Coincidentally, yesterday morning I stumbled upon a Blavity article recapping Tuesday’s trending topic, #hireblackwriters. The self-explanatory hashtag was a Black Twitter read on why storytelling by Black writers matter. In agreement, I shared the link to the story and expounded upon the notion to state, if we’re specifically talking sports, the industry must also #hireblackfemalewriters. Black women are raising the black athletes that are commoditized within this multi-billion dollar sports industry we love so much, and yet Black women remain underrepresented on sportswriting staffs all across America. So naturally, as I watched First Take this morning, it was impossible to ignore how the sports TV industry also has a ways to go. Annie Apple has a compelling personality and a knowledgable perspective. I’m enamored with her just as much as the next person. If you follow her on twitter, watched her interviews, or read her blog, the reasons behind her overnight rise to a national media darling are rich and plentiful. But trust me, she is not an anomaly. There are hundreds of Black sports moms (and knowledgeable Black sports women experts) who are equally as enthralling, articulate, intelligent and dedicated to the culture as Apple. But because the media’s gatekeepers aka white men, don’t give them opportunities to express themselves or share their stories, Apple is viewed as a diamond in a rough. Instead of recycling the story of Katina Thomas, mother to Denver Broncos Super Bowl champion Demaryius Thomas, or pushing the struggling single mother narrative on us, the media should diversify its media coverage by creating opportunities for women of color to contribute in a valuable manner.

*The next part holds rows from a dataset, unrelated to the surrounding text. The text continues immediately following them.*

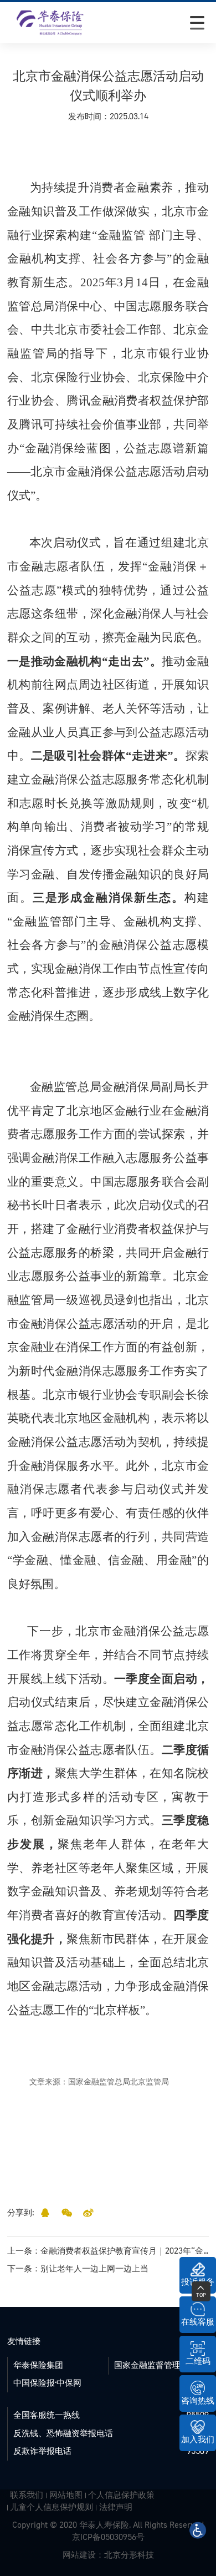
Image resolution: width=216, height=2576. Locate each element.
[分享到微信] (66, 2212)
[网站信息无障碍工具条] (198, 2530)
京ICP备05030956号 (108, 2537)
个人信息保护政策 (121, 2495)
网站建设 (79, 2554)
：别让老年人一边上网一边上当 (77, 2268)
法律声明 (115, 2507)
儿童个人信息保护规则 (51, 2507)
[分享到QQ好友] (45, 2212)
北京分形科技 (129, 2554)
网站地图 (66, 2495)
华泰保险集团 (38, 2365)
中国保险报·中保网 (47, 2382)
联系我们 (26, 2495)
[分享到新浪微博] (88, 2212)
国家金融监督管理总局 (155, 2365)
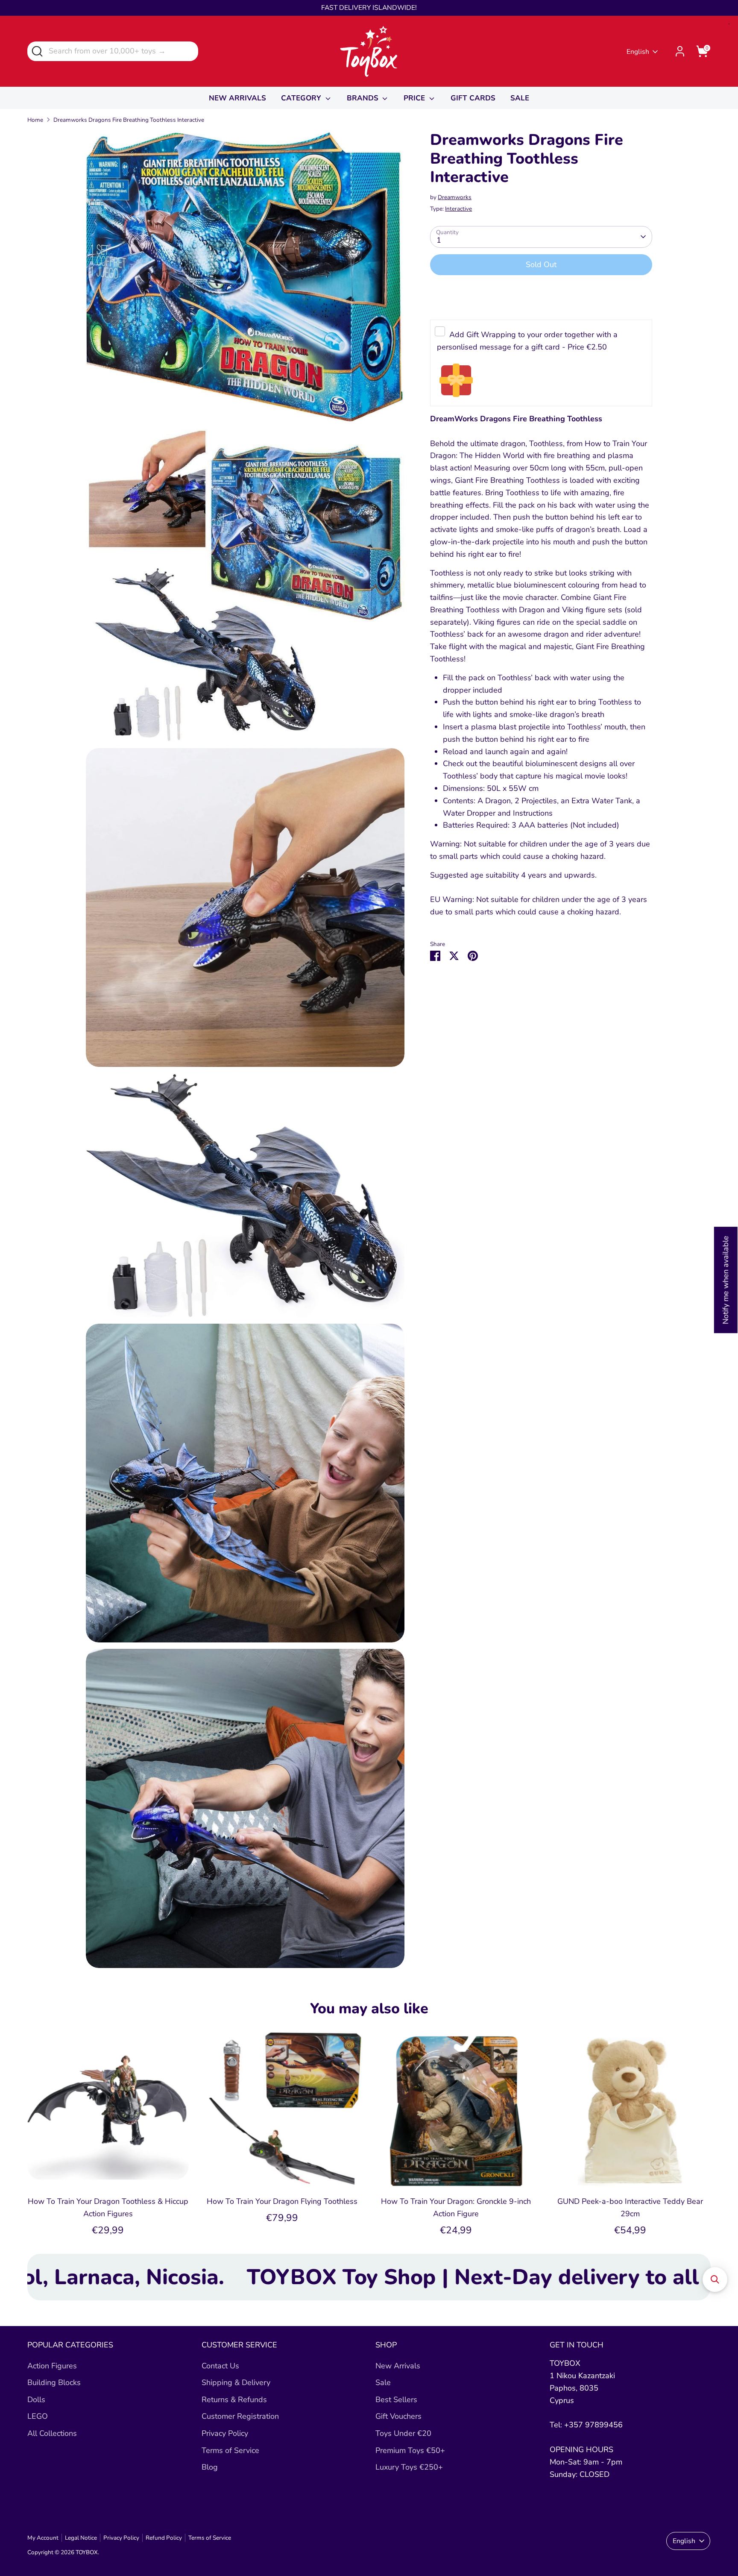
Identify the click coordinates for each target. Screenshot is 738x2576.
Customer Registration (240, 2416)
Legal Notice (81, 2538)
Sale (383, 2382)
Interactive (458, 209)
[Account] (679, 51)
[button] (715, 2279)
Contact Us (220, 2366)
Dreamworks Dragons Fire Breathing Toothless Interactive (128, 120)
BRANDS (364, 98)
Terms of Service (230, 2450)
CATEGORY (302, 98)
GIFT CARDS (473, 98)
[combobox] (112, 51)
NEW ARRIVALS (237, 98)
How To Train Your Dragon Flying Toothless (282, 2201)
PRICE (415, 98)
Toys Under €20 (403, 2433)
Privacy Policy (225, 2433)
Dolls (36, 2399)
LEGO (37, 2416)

As a woman, I was proud to celebrate the foursome of Fagan, Lada, McManus, and Spain for all of its awesomeness. Despite what the majority of the sexist remarks would lead you to believe, when it comes to discussing and debating the latest sports news, their individual points of view are just as solid as any male you’ve ever seen take a seat at the desk. And the more women are invited to add their voices, seeing women discuss sports on a national platform will become normalized.
Kudos to ESPN for transforming the face of sports television.
If you missed yesterday’s broadcast, but would like to see these women in action you’re in luck. Today they’re returning for an encore. Tune into ESPN2 at 10am to catch them live.